In our case, SQL server wasn’t using a proxy but the IE settings were set to “automatically detect settings”. When this is ticked, IE uses WPAD to find a proxy server and relays SSL connections through it.

So when trying Backup to URL, SQL Server would pass the job to the BackupToURL.exe, the exe would then use the IE settings and send the backup job through the proxy server. This caused the job to fail, because the proxy was using SSL inspection and presenting a “fake” certificate from a non trusted source, prompting the error. The fix was to untick the checkbox in IE, then the backup went straight out to the Internet. This meant the connection wasn’t tampered with and the trust was maintained. This fixed the issue when running manual backups under an interactive session (logged into the server), but still failed when running under maintenance tasks.

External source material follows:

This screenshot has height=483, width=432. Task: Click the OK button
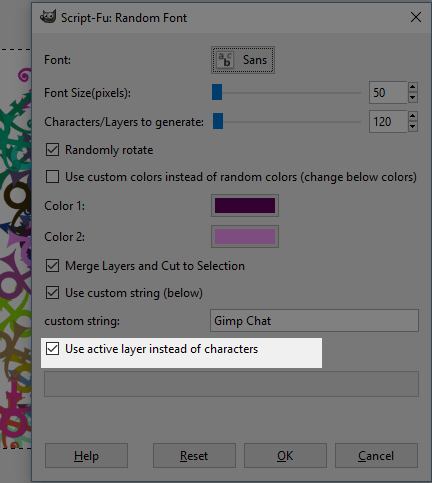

Disable Proxy for the SQL service account

The reason it failed under maintenance tasks is because it uses the SQL agent account (service account) to run the backup jobs. IE settings are saved under the user profile, so when we update the proxy settings it only affected apps/tasks that run using that specific account. Since maintenance tasks run under another account (the service account), the settings were not applied to it. The solution here was to log into the server as the SQL agent account and disable the proxy in IE like above, then log back out. After restarting the SQL agent service the error should no longer appear.

If it is more convenient, you can configure all the above through group policy.